### EXTRACTED DATA
━━━━━━━━━━━━━━━━━━━━

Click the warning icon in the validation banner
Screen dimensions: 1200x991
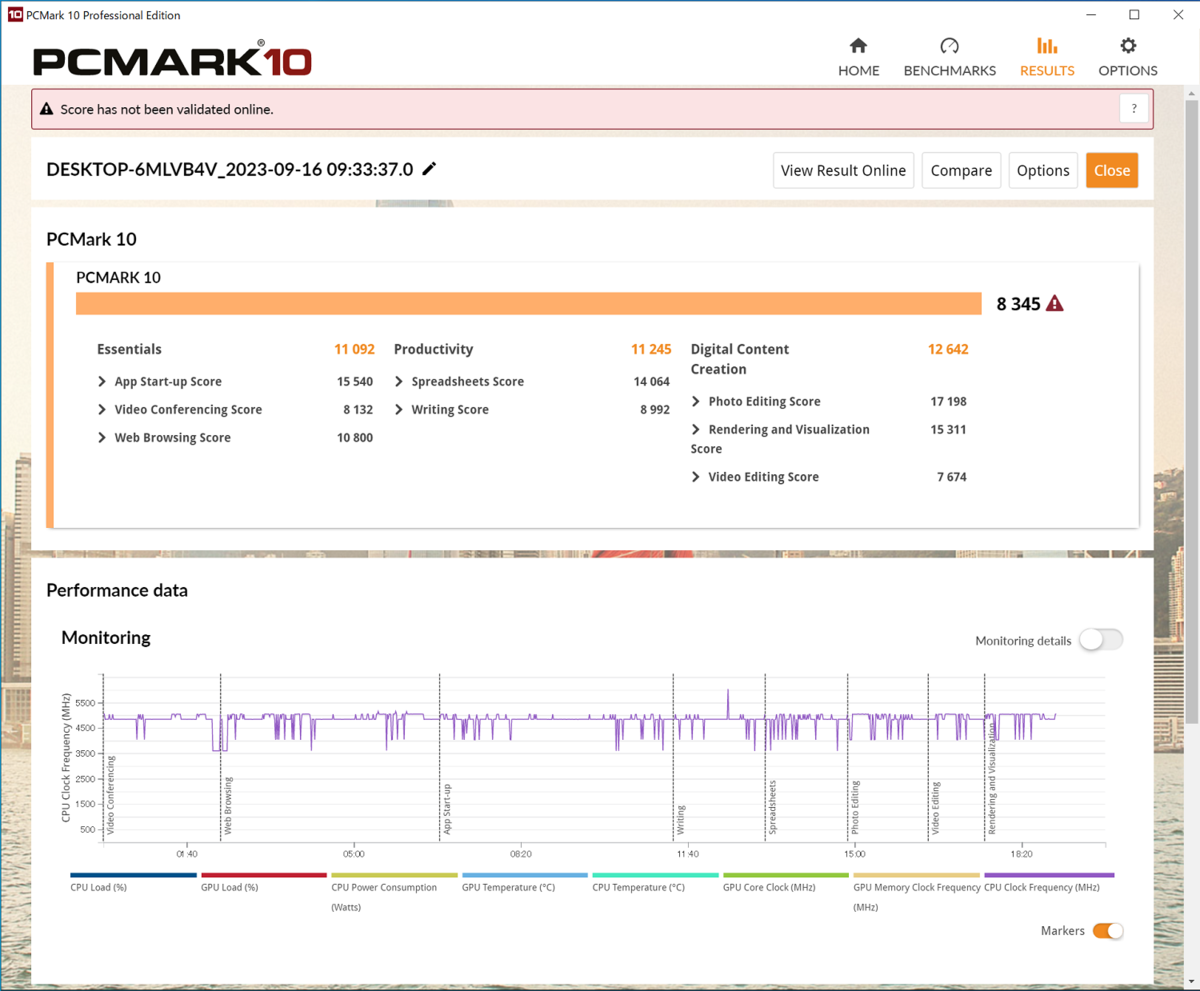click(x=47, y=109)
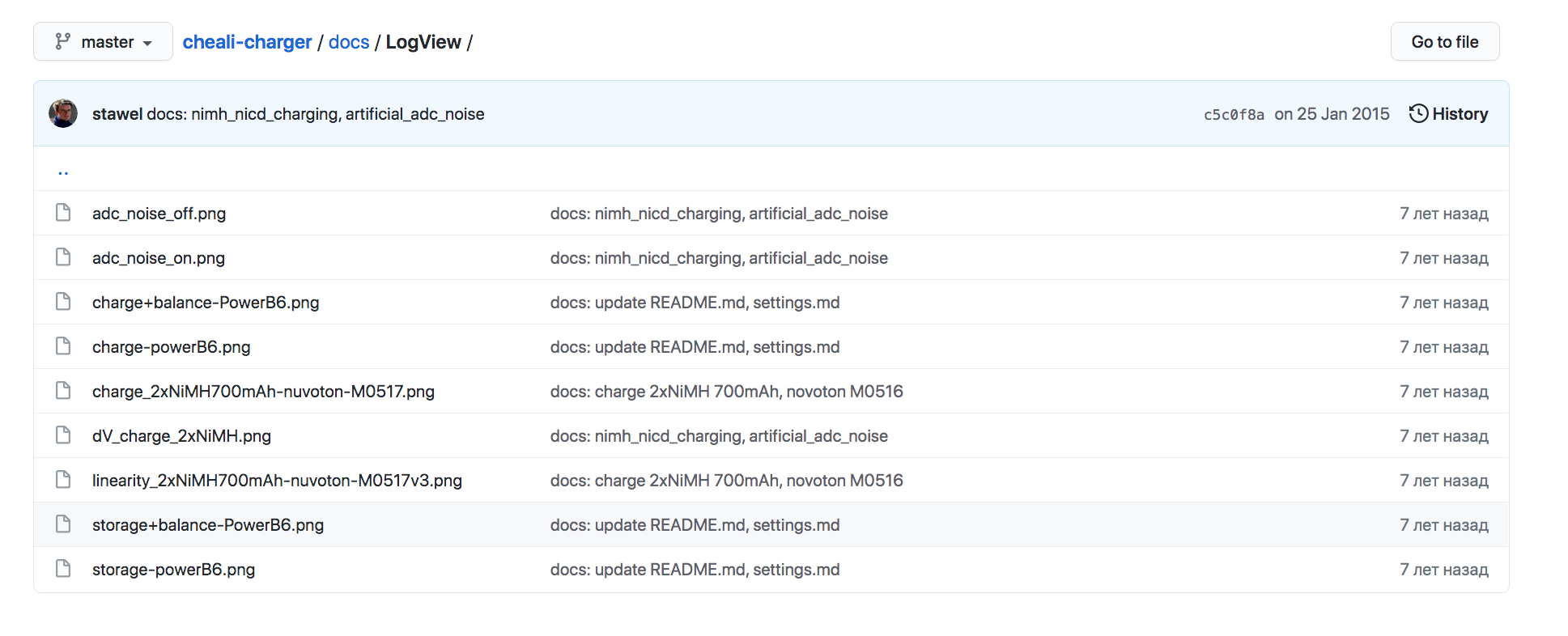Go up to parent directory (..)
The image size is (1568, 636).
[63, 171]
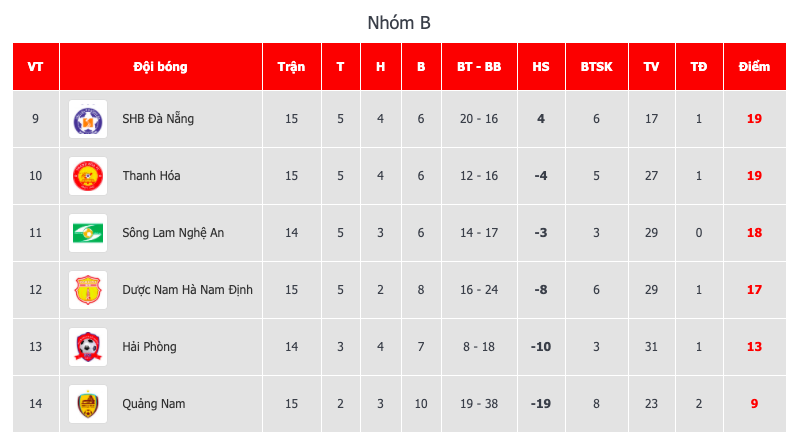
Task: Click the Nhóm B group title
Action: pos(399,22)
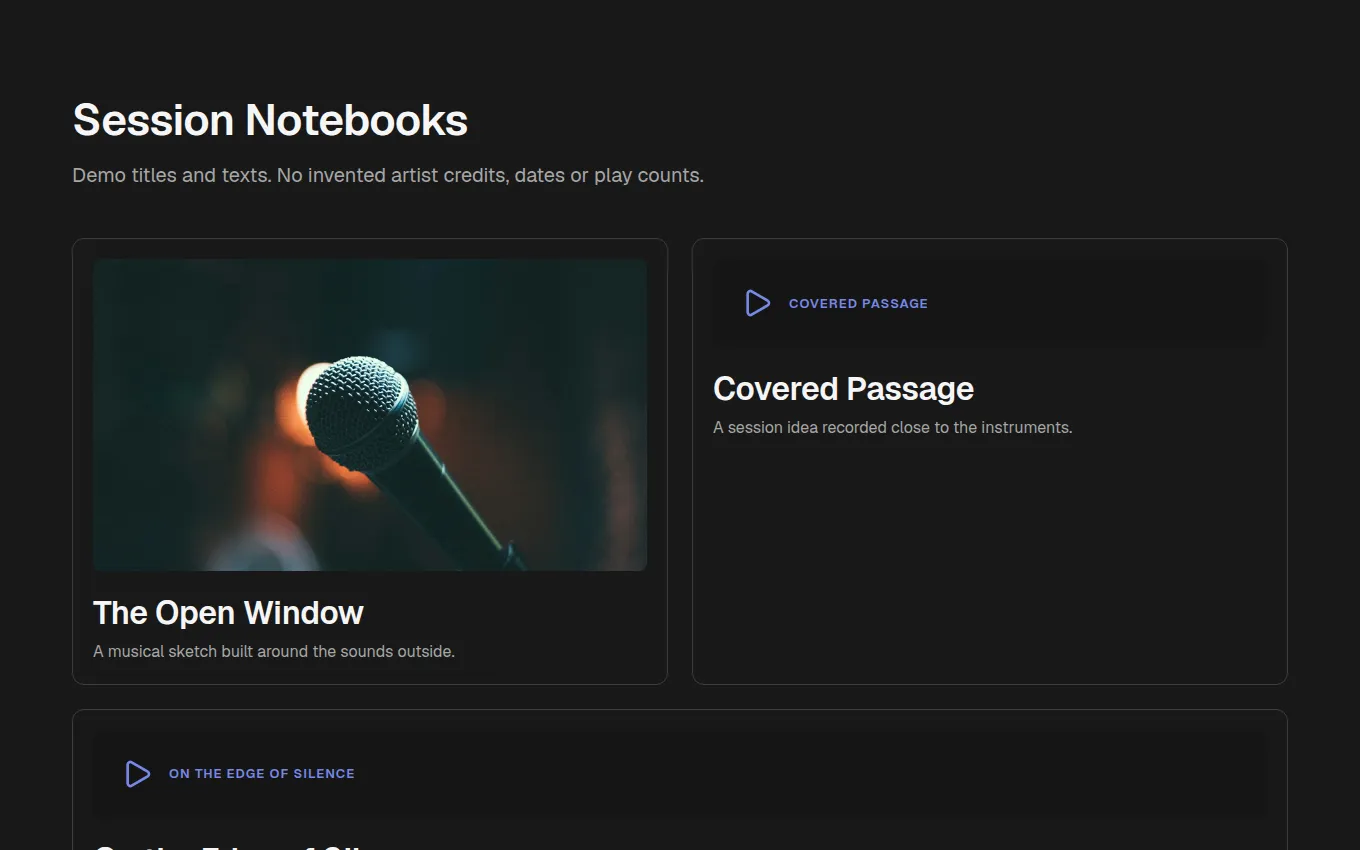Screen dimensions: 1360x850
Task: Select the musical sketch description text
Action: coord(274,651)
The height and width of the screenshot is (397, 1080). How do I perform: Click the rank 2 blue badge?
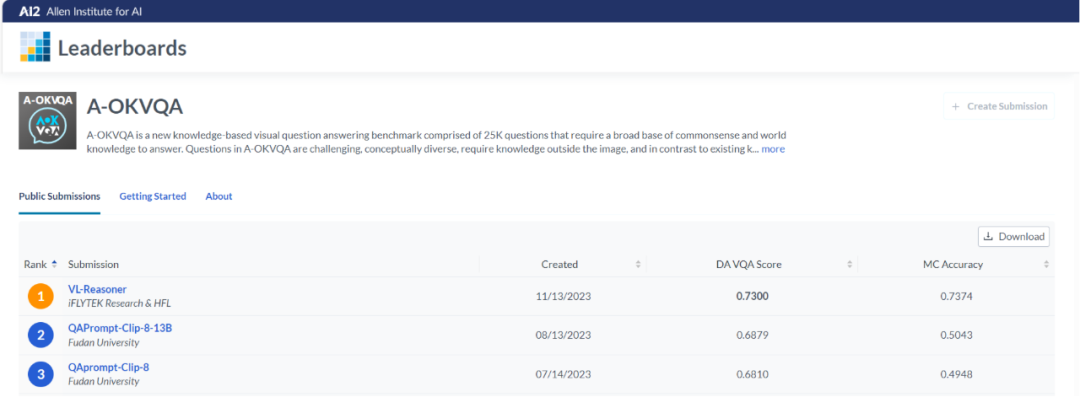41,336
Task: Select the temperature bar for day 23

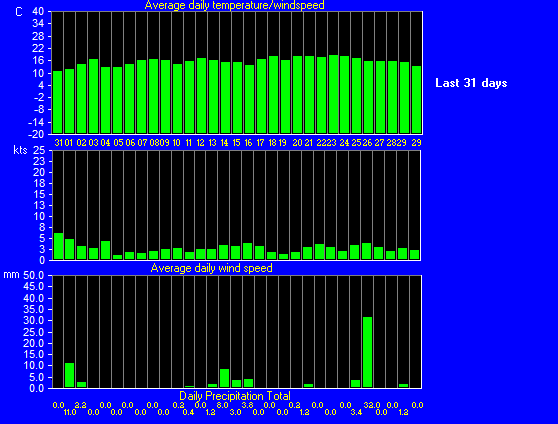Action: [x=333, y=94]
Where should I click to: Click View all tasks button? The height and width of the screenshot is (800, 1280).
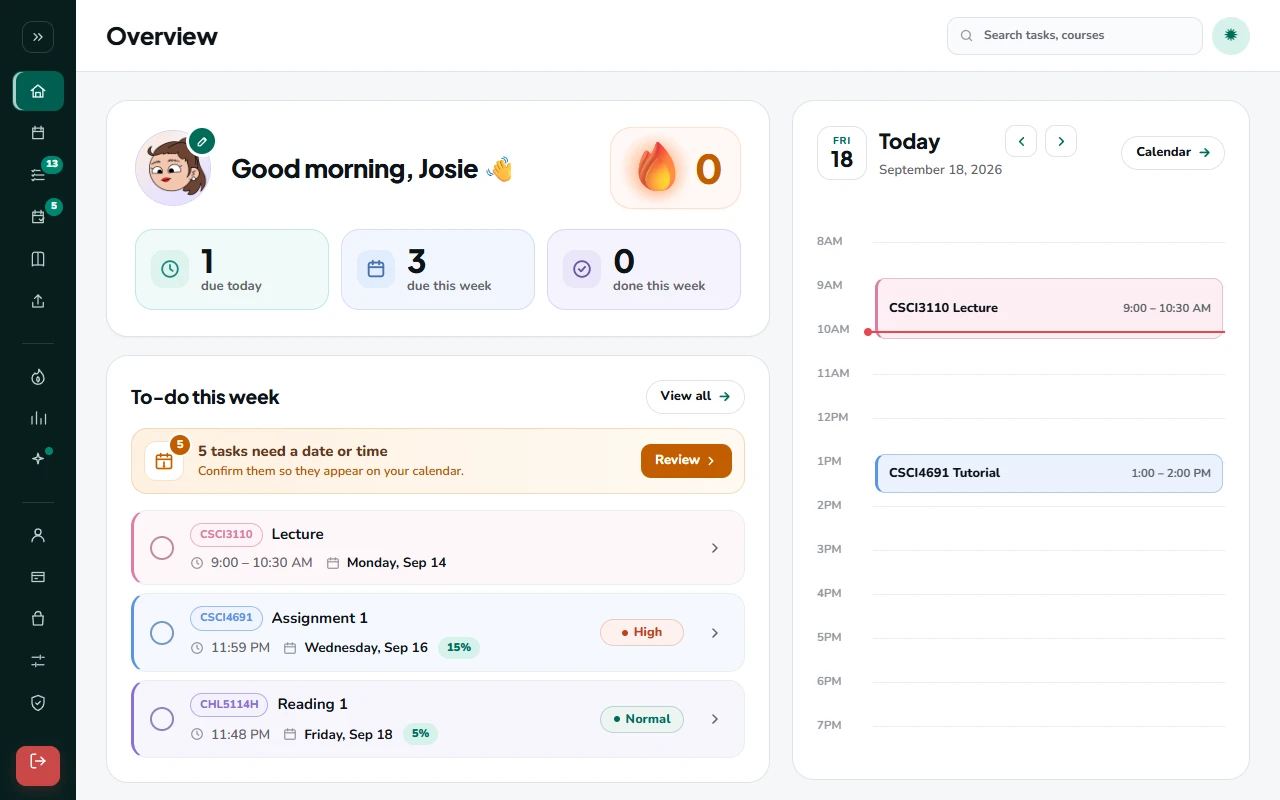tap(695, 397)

━━━━━━━━━━━━━━━━━━━━

### THE EXERCISE
Transcribe the listing above verbatim, omitting the pictures.

### FINAL RESULT
Click the warning icon in the validation banner
Screen dimensions: 1200x991
click(x=47, y=109)
Go up to parent directory (..)
The image size is (1568, 636).
[63, 171]
Task: Click the Nhóm B group title
Action: pos(399,22)
Screen dimensions: 1360x850
Task: Select the musical sketch description text
Action: coord(274,651)
The height and width of the screenshot is (397, 1080). How do I perform: Click the rank 2 blue badge?
41,336
Task: Select the temperature bar for day 23

Action: [x=333, y=94]
Where should I click to: Click View all tasks button? The height and width of the screenshot is (800, 1280).
tap(695, 397)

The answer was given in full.